One example of how long it can take hospitals to get private-letter rulings from the IRS is the 1994 sale of Medical Center Hospital in Punta Gorda, Fla., to for-profit Health Management Associates, Naples, Fla. Medical Center Hospital had been owned by Adventist Health System/Sunbelt. Because Sunbelt didn't have a Columbia clause in its tax-exempt bonds, the not-for-profit system was forced to request a ruling from the IRS.
The IRS review lasted nine months. In its ruling, the agency ultimately allowed Sunbelt to defease its tax-exempt bonds and complete the deal with HMA (Dec. 19-26, 1994, p. 32).
By adding a Columbia clause, tax-exempt issuers benefit in three primary ways.
Hundreds of thousands of dollars in early bond redemption penalties can be saved. The total savings depends on the amount of the bonds and the special provisions for early retirement of the bonds.
Three to six months can be shaved off closing dates of deals by avoiding the time-consuming process of obtaining private-letter rulings from the IRS. The IRS' blessing is optional, but many bond investors want the assurance they don't have to pay income taxes after the bonds are redeemed.
Maximum operational flexibility is achieved, allowing healthcare systems to make deals that quickly respond to changing markets.
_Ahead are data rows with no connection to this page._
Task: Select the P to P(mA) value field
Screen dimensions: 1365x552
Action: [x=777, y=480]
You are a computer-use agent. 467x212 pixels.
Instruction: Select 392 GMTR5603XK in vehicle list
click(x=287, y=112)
While St. Louis-based SSM Health Care System hasn't invoked the provisions in its bond issues, Elizabeth Alhand, SSM's senior vice president of finance, said their inclusion gives the system flexibility to more quickly adapt to market changes and develop regional delivery systems with partners that may include taxable companies.
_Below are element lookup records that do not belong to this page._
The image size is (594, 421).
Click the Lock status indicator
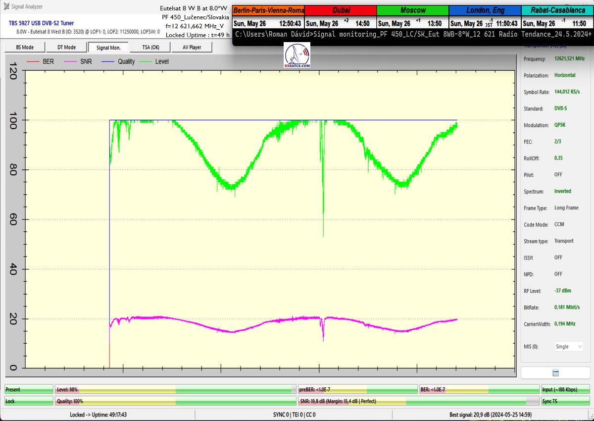[28, 401]
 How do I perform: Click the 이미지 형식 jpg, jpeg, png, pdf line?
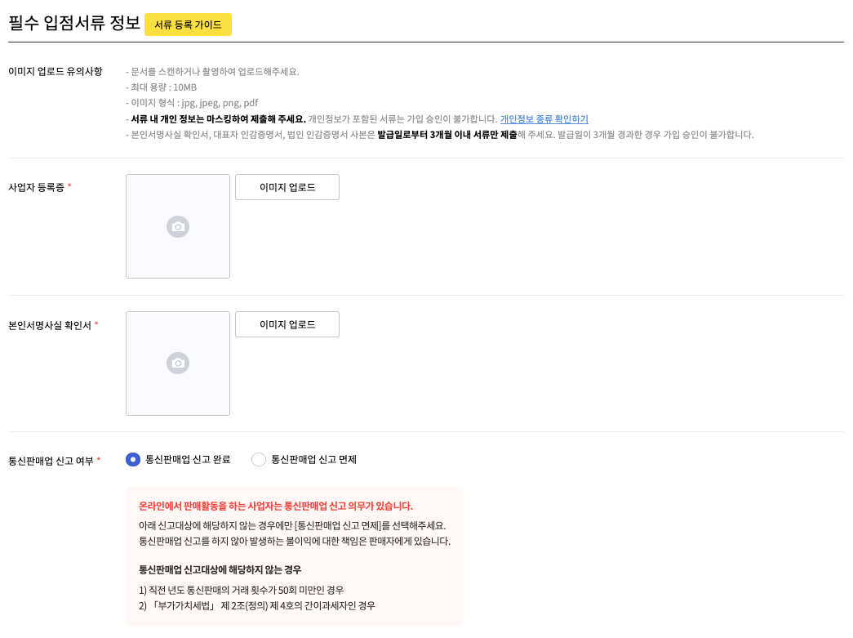[193, 103]
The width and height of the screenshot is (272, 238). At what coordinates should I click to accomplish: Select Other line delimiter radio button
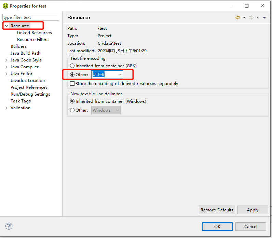point(72,110)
In 1995, SSM added the provision to a $49.7 million bond issue. "We don't want legal documents to preclude us from pursuing the right strategic choices," Alhand said.
The flexibility the clause provides, however, cost SSM more money to sell the bonds. "Our yield (interest paid to investors) was a little higher, but flexibility is important," Alhand said.
Howard Levenson, a healthcare tax partner in the Washington office of Ernst & Young, agreed. "Putting the clause in bond documents can increase the cost of borrowing," he said. "It's a negotiated cost. The question is do you take the hit on the front end for the benefit of being able to engage in a transaction at the end?"
Not all systems have to pay higher yields to sell bonds with the special redemption provisions, said Constance J. Schmidt, vice president of finance at BJC Health System in St. Louis.
"We didn't incur any additional costs to get additional flexibility," Schmidt said. In BJC's past two refinancings, a
$330 million issue in 1993 and a
$176 million issue in 1994, the system added "extraordinary optional redemption provisions" to the bond documents, Schmidt said. "Because of all the talk about major healthcare reform, nobody knew what was going to happen with the delivery and financing systems."
In addition to sales of a facility, change-in-use redemption provisions cover instances in which the not-for-profit system closes a hospital or converts it to non-acute-care uses. Issuers also may choose to redeem the bonds if the hospital or healthcare facility becomes involved in a joint venture with a taxable company.
Special provisions in bond documents also allow management to call the bonds if a determination is made that it's economically unfeasible to operate the healthcare facility.
"Investors want the Columbia clause so they aren't at risk (for taxes) when the bonds are paid off early," said James Blake, an investment banker with Smith Barney in Chicago.